About this task: Copy the entries character for character.

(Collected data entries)
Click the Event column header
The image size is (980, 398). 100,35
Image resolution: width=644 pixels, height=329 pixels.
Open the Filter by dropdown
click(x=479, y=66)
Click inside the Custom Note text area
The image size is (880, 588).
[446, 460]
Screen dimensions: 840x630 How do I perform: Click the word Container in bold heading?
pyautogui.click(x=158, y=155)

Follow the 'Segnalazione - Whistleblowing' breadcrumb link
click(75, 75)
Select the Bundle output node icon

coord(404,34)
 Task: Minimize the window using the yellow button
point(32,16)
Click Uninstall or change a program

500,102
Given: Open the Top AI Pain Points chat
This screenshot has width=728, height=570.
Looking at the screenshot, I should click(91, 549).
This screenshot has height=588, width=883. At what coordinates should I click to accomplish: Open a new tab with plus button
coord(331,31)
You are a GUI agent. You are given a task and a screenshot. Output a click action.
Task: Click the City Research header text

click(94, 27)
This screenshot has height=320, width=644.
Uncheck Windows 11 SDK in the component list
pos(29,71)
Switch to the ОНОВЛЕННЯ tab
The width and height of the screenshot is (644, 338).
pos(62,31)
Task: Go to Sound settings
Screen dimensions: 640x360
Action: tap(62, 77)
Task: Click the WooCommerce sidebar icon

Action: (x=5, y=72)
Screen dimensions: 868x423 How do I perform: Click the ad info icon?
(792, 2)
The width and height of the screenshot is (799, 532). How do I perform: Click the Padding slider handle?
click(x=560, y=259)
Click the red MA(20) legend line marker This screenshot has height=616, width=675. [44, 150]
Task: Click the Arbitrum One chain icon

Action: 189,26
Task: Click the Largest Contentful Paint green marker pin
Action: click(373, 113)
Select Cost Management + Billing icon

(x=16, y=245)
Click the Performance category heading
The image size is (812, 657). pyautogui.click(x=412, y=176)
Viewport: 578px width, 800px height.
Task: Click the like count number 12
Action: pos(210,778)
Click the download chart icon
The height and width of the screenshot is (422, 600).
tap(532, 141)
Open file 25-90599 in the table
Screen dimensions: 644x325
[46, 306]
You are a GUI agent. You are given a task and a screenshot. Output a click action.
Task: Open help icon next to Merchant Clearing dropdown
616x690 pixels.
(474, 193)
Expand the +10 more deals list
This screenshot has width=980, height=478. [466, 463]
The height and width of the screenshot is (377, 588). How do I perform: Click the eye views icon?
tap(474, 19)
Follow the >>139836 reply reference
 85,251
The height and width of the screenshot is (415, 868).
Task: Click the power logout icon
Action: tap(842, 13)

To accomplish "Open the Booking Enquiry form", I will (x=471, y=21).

Completed task:
Click the Event column header
The image size is (980, 398). 100,35
Image resolution: width=644 pixels, height=329 pixels.
Open the Filter by dropdown
click(x=479, y=66)
Click inside the Custom Note text area
The image size is (880, 588).
[446, 460]
Screen dimensions: 840x630 How do I perform: Click the word Container in bold heading?
pyautogui.click(x=158, y=155)

Follow the 'Segnalazione - Whistleblowing' breadcrumb link
click(75, 75)
Select the Bundle output node icon

coord(404,34)
 Task: Minimize the window using the yellow button
point(32,16)
Click Uninstall or change a program

500,102
Given: Open the Top AI Pain Points chat
This screenshot has width=728, height=570.
Looking at the screenshot, I should click(91, 549).
This screenshot has height=588, width=883. At what coordinates should I click to accomplish: Open a new tab with plus button
coord(331,31)
You are a GUI agent. You are given a task and a screenshot. Output a click action.
Task: Click the City Research header text

click(94, 27)
This screenshot has height=320, width=644.
Uncheck Windows 11 SDK in the component list
pos(29,71)
Switch to the ОНОВЛЕННЯ tab
The width and height of the screenshot is (644, 338).
pos(62,31)
Task: Go to Sound settings
Screen dimensions: 640x360
Action: tap(62, 77)
Task: Click the WooCommerce sidebar icon

Action: (x=5, y=72)
Screen dimensions: 868x423 How do I perform: Click the ad info icon?
(792, 2)
The width and height of the screenshot is (799, 532). How do I perform: Click the Padding slider handle?
click(x=560, y=259)
Click the red MA(20) legend line marker This screenshot has height=616, width=675. [44, 150]
Task: Click the Arbitrum One chain icon

Action: 189,26
Task: Click the Largest Contentful Paint green marker pin
Action: click(373, 113)
Select Cost Management + Billing icon

(x=16, y=245)
Click the Performance category heading
The image size is (812, 657). pyautogui.click(x=412, y=176)
Viewport: 578px width, 800px height.
Task: Click the like count number 12
Action: pos(210,778)
Click the download chart icon
The height and width of the screenshot is (422, 600).
tap(532, 141)
Open file 25-90599 in the table
Screen dimensions: 644x325
[46, 306]
You are a GUI agent. You are given a task and a screenshot. Output a click action.
Task: Open help icon next to Merchant Clearing dropdown
616x690 pixels.
(474, 193)
Expand the +10 more deals list
This screenshot has width=980, height=478. [466, 463]
The height and width of the screenshot is (377, 588). How do I perform: Click the eye views icon?
tap(474, 19)
Follow the >>139836 reply reference
 85,251
The height and width of the screenshot is (415, 868).
Task: Click the power logout icon
Action: tap(842, 13)

To accomplish "Open the Booking Enquiry form", I will (x=471, y=21).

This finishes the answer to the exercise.